WHAT THE TASK ASKS =
A faithful, complete copy of the records is required.

*** Block opens ***

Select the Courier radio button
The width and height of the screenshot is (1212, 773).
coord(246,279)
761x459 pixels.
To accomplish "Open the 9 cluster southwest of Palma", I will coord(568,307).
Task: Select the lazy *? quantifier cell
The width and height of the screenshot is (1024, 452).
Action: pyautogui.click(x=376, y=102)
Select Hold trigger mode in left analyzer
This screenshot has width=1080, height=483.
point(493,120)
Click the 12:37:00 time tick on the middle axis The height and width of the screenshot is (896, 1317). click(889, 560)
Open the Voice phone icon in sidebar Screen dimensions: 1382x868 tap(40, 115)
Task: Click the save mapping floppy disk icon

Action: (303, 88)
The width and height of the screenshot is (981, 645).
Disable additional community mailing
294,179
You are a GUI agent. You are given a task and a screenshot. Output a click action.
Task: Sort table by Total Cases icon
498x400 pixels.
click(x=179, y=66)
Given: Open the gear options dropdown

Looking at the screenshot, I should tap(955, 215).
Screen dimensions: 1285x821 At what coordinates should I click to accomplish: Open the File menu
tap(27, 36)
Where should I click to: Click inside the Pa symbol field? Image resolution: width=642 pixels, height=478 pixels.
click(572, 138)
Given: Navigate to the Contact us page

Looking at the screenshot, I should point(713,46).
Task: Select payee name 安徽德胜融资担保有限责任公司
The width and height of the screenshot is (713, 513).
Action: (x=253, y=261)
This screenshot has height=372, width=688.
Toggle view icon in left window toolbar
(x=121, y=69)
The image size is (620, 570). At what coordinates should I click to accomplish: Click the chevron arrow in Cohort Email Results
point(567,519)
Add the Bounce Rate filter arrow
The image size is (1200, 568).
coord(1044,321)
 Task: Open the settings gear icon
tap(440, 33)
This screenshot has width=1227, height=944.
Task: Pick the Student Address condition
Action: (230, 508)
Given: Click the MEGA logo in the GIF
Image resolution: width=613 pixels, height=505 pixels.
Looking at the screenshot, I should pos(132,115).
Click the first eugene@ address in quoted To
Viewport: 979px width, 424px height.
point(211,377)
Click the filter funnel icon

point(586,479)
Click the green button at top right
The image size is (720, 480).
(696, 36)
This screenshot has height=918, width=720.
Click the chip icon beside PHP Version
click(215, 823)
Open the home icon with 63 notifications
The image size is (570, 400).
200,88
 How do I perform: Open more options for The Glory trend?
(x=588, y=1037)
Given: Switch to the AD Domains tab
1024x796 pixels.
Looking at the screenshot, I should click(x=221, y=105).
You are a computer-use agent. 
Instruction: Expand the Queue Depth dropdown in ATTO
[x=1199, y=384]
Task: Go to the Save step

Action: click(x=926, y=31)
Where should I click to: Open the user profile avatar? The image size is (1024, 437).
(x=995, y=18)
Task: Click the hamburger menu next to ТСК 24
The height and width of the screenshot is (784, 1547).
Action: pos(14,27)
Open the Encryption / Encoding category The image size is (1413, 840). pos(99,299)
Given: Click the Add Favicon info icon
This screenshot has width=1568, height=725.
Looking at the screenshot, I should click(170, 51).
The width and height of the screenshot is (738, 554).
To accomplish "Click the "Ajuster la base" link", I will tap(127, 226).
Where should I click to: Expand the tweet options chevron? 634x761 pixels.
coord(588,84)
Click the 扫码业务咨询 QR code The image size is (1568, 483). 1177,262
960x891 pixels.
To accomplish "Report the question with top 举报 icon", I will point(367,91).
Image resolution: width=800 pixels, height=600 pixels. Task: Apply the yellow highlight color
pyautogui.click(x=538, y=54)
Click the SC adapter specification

*** Block closes ***

SOLUTION FOR THIS TASK =
Select the Courier radio button
The width and height of the screenshot is (1212, 773).
coord(246,279)
761x459 pixels.
To accomplish "Open the 9 cluster southwest of Palma", I will coord(568,307).
Task: Select the lazy *? quantifier cell
The width and height of the screenshot is (1024, 452).
Action: pyautogui.click(x=376, y=102)
Select Hold trigger mode in left analyzer
This screenshot has width=1080, height=483.
point(493,120)
Click the 12:37:00 time tick on the middle axis The height and width of the screenshot is (896, 1317). click(889, 560)
Open the Voice phone icon in sidebar Screen dimensions: 1382x868 tap(40, 115)
Task: Click the save mapping floppy disk icon

Action: (303, 88)
The width and height of the screenshot is (981, 645).
Disable additional community mailing
294,179
You are a GUI agent. You are given a task and a screenshot. Output a click action.
Task: Sort table by Total Cases icon
498x400 pixels.
click(x=179, y=66)
Given: Open the gear options dropdown

Looking at the screenshot, I should tap(955, 215).
Screen dimensions: 1285x821 At what coordinates should I click to accomplish: Open the File menu
tap(27, 36)
Where should I click to: Click inside the Pa symbol field? Image resolution: width=642 pixels, height=478 pixels.
click(572, 138)
Given: Navigate to the Contact us page

Looking at the screenshot, I should point(713,46).
Task: Select payee name 安徽德胜融资担保有限责任公司
The width and height of the screenshot is (713, 513).
Action: (x=253, y=261)
This screenshot has height=372, width=688.
Toggle view icon in left window toolbar
(x=121, y=69)
The image size is (620, 570). At what coordinates should I click to accomplish: Click the chevron arrow in Cohort Email Results
point(567,519)
Add the Bounce Rate filter arrow
The image size is (1200, 568).
coord(1044,321)
 Task: Open the settings gear icon
tap(440, 33)
This screenshot has width=1227, height=944.
Task: Pick the Student Address condition
Action: (230, 508)
Given: Click the MEGA logo in the GIF
Image resolution: width=613 pixels, height=505 pixels.
Looking at the screenshot, I should pos(132,115).
Click the first eugene@ address in quoted To
Viewport: 979px width, 424px height.
point(211,377)
Click the filter funnel icon

point(586,479)
Click the green button at top right
The image size is (720, 480).
(696, 36)
This screenshot has height=918, width=720.
Click the chip icon beside PHP Version
click(215, 823)
Open the home icon with 63 notifications
The image size is (570, 400).
200,88
 How do I perform: Open more options for The Glory trend?
(x=588, y=1037)
Given: Switch to the AD Domains tab
1024x796 pixels.
Looking at the screenshot, I should click(x=221, y=105).
You are a computer-use agent. 
Instruction: Expand the Queue Depth dropdown in ATTO
[x=1199, y=384]
Task: Go to the Save step

Action: click(x=926, y=31)
Where should I click to: Open the user profile avatar? The image size is (1024, 437).
(x=995, y=18)
Task: Click the hamburger menu next to ТСК 24
The height and width of the screenshot is (784, 1547).
Action: pos(14,27)
Open the Encryption / Encoding category The image size is (1413, 840). pos(99,299)
Given: Click the Add Favicon info icon
This screenshot has width=1568, height=725.
Looking at the screenshot, I should click(170, 51).
The width and height of the screenshot is (738, 554).
To accomplish "Click the "Ajuster la base" link", I will tap(127, 226).
Where should I click to: Expand the tweet options chevron? 634x761 pixels.
coord(588,84)
Click the 扫码业务咨询 QR code The image size is (1568, 483). 1177,262
960x891 pixels.
To accomplish "Report the question with top 举报 icon", I will point(367,91).
Image resolution: width=800 pixels, height=600 pixels. Task: Apply the yellow highlight color
pyautogui.click(x=538, y=54)
Click the SC adapter specification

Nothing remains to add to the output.